The Pittsburgh Steelers currently have three running backs on their 53-man roster, and that is not expected to change come Tuesday at 4 PM…or any time after that. The team evidently doesn’t expect Le’Veon Bell to walk through the doors, and are more than prepared to move on with business as usual assuming that does indeed occur.
“We’ll deal with whatever happens”, Ramon Foster said of the impending Bell deadline. Either Bell returns to the team or he doesn’t. If not, they still have the same stable of runners that has been available to them all year: James Conner, Stevan Ridley, and Jaylen Samuels.
“It’s like even when somebody is out with an injury, you have to lock in then”, Foster said in comparing Bell’s absence on the field to that of any other, although it’s actually more like a suspension than an injury, since he is not even around the team. “We’ll treat this as the same way. We’ll see what happens if the time comes”.
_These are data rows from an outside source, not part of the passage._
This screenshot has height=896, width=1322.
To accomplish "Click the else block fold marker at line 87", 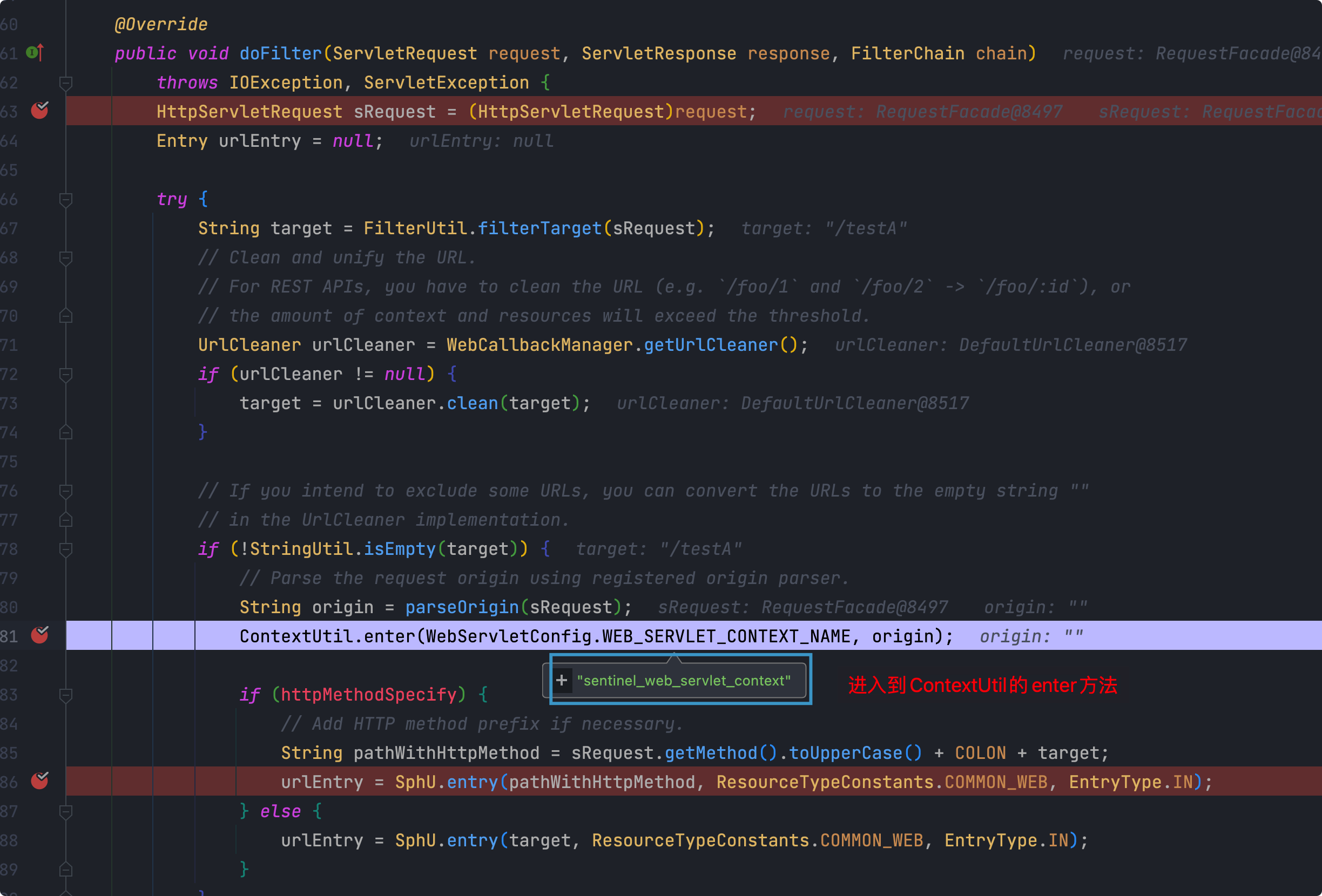I will tap(66, 811).
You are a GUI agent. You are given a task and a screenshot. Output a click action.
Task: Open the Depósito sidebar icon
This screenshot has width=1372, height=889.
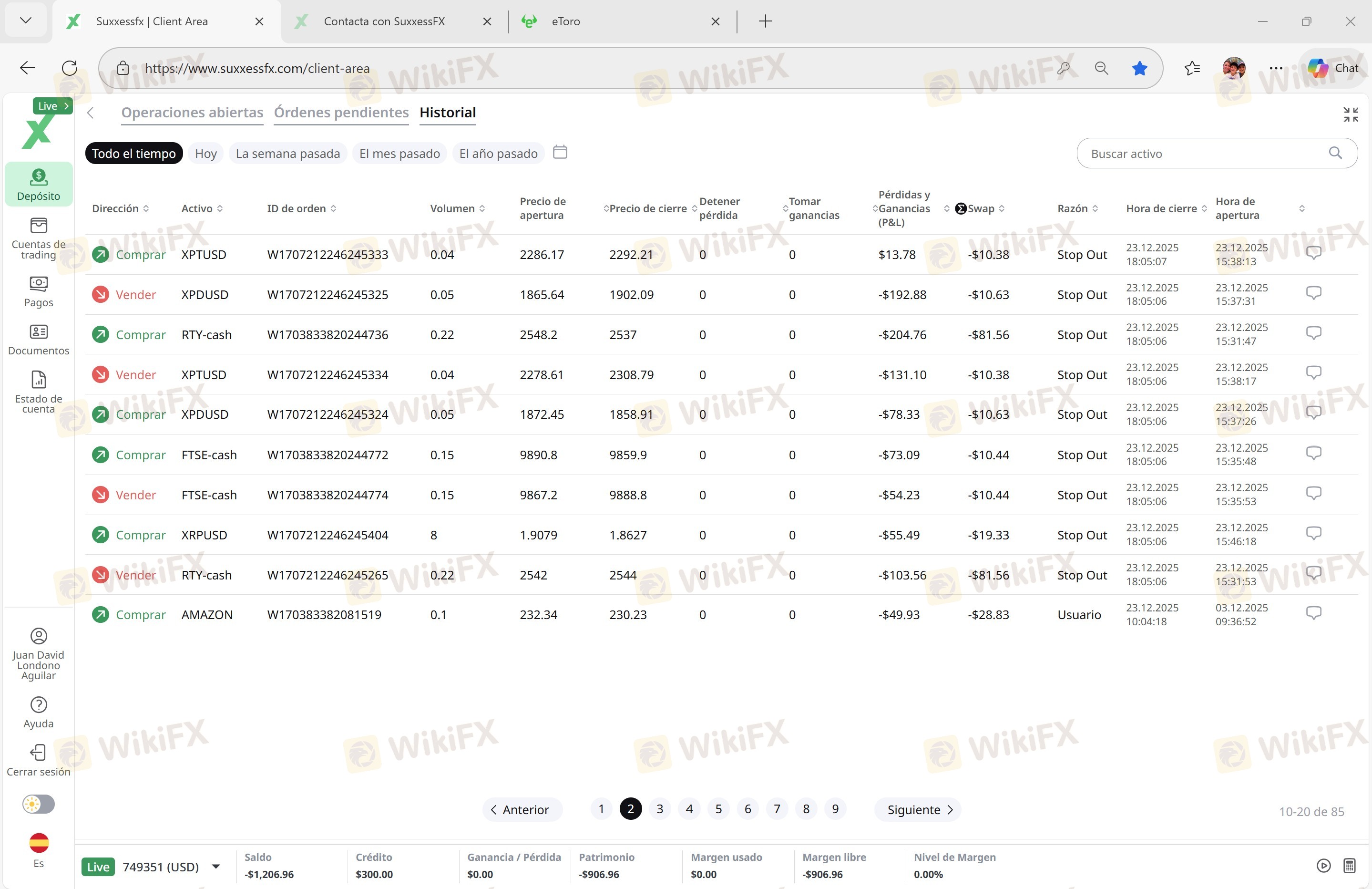(x=38, y=184)
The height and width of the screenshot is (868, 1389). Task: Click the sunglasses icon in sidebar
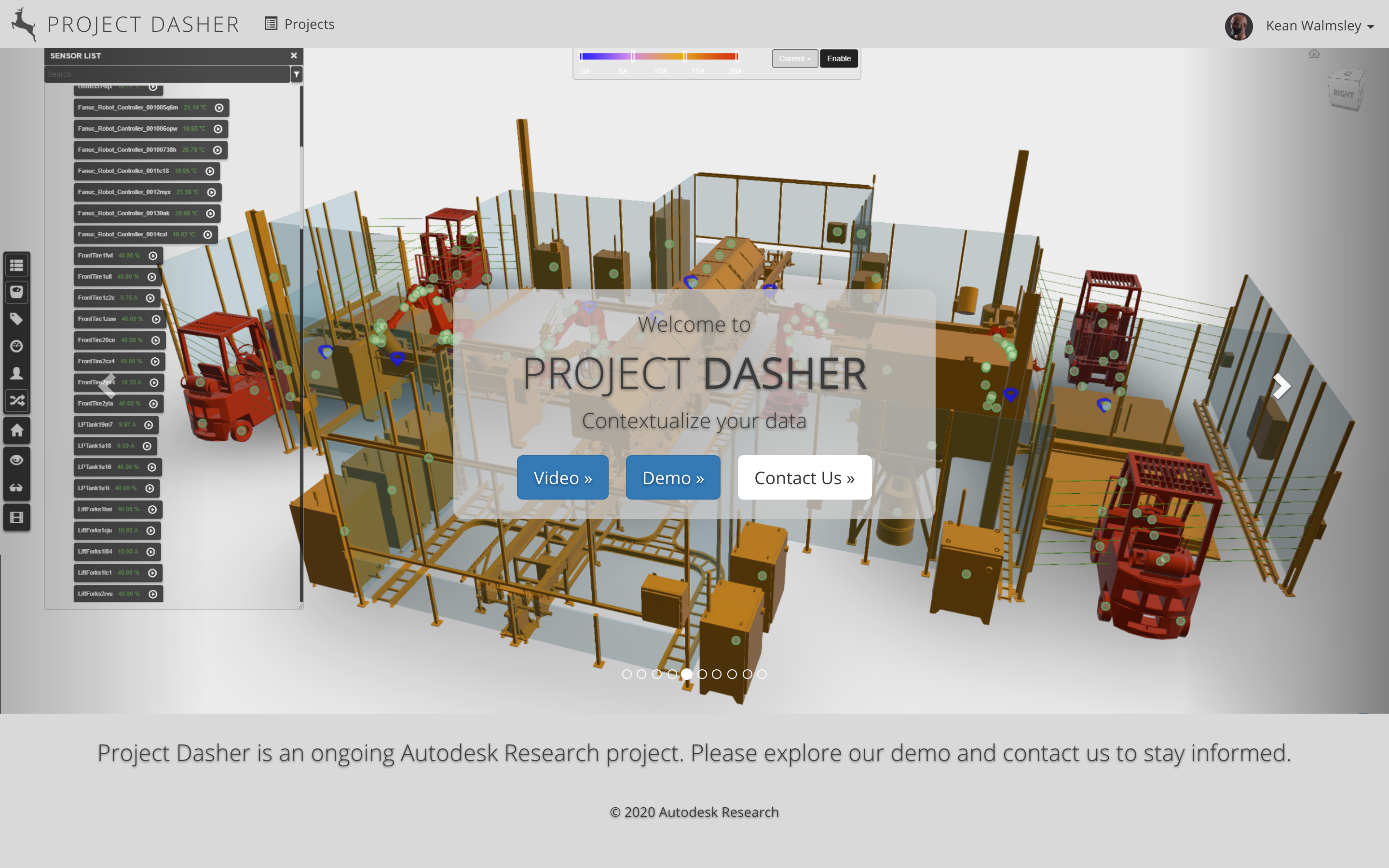pyautogui.click(x=17, y=488)
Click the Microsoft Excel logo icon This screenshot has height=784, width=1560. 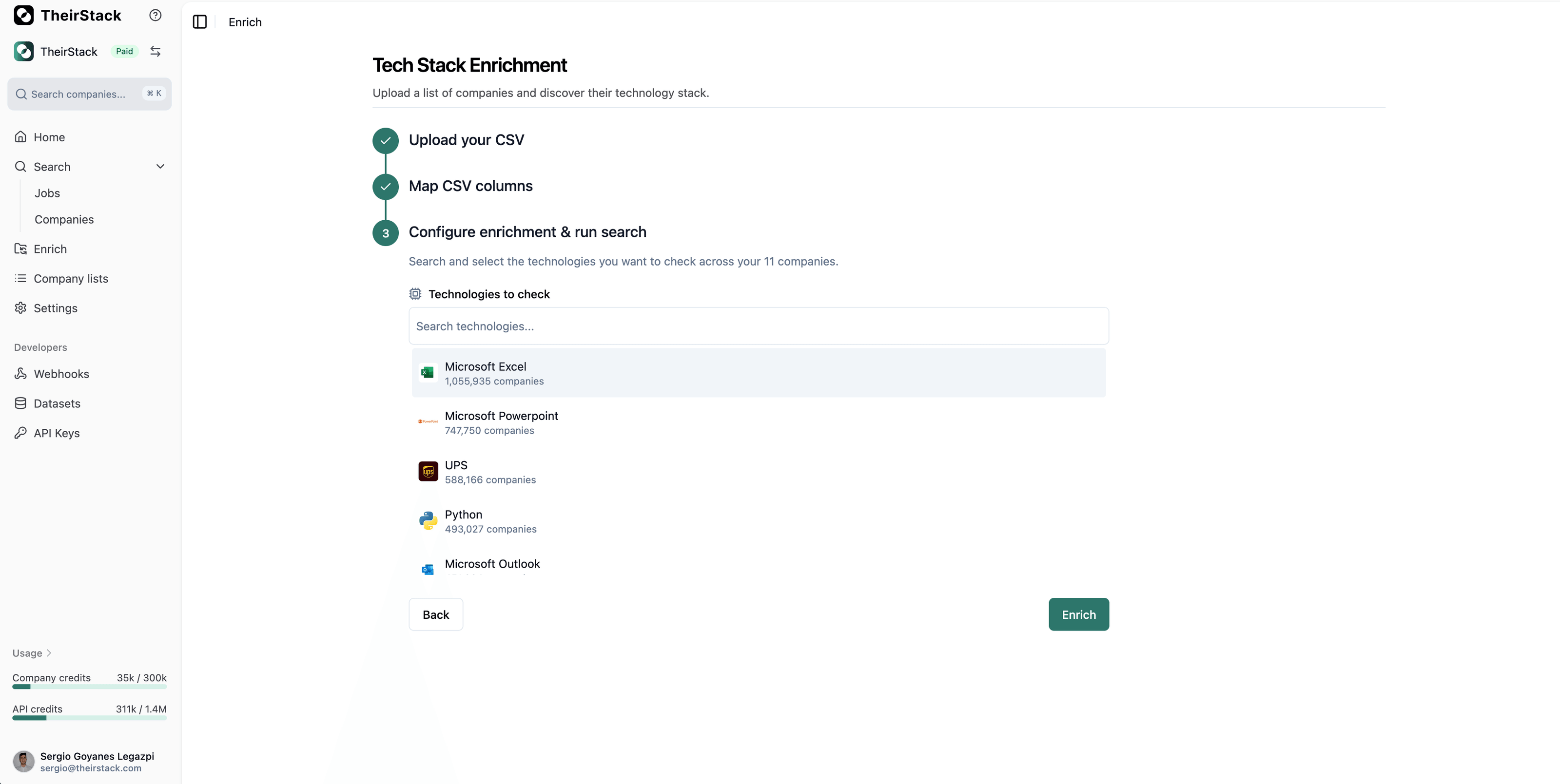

On a short week, and then suffering a concussion, Conner played less than he normally does on Thursday, which meant more work than ever for Ridley and Samuels, who combined to play 28 snaps to Conner’s 23.
Ridley rushed for 26 yards on eight carries, and Samuels added seven yards on five carries, but also secured his first career touchdown on a reception, one of three catches for a total of 22 yards.
Said Samuels, the two of them prepared for and expected to play more in that game, even before Conner suffered a concussion, due to the short week and the starter’s workload that he had on Sunday against the Ravens. “I started getting more comfortable as I was getting more reps in there with the ones with Big Ben in there and the game-time situations”.
But with Bell almost assuredly not coming, ought the Steelers figure Ridley and Samuels into the gameplan more regularly to reduce Conner’s workload on a game-to-game basis anyway? Foster was agreeable to that idea.
“I just think it’s important to”, he told reporters. “Conner is a workhorse right now, but he’s going to need his breaks. He’s going to be a guy who is in it for the long haul, and those guys behind him, if we have the opportunity, we’ve got to get them some reps”.
First-year offensive coordinator Randy Fichtner has not been shy about public self-criticism and has reflected after a couple of games this season about his own failure not to get the other running backs more involved in the offense.
Perhaps now with the knowledge that there will be no reinforcements on the horizon, we will actually see that happen, as game circumstances allow.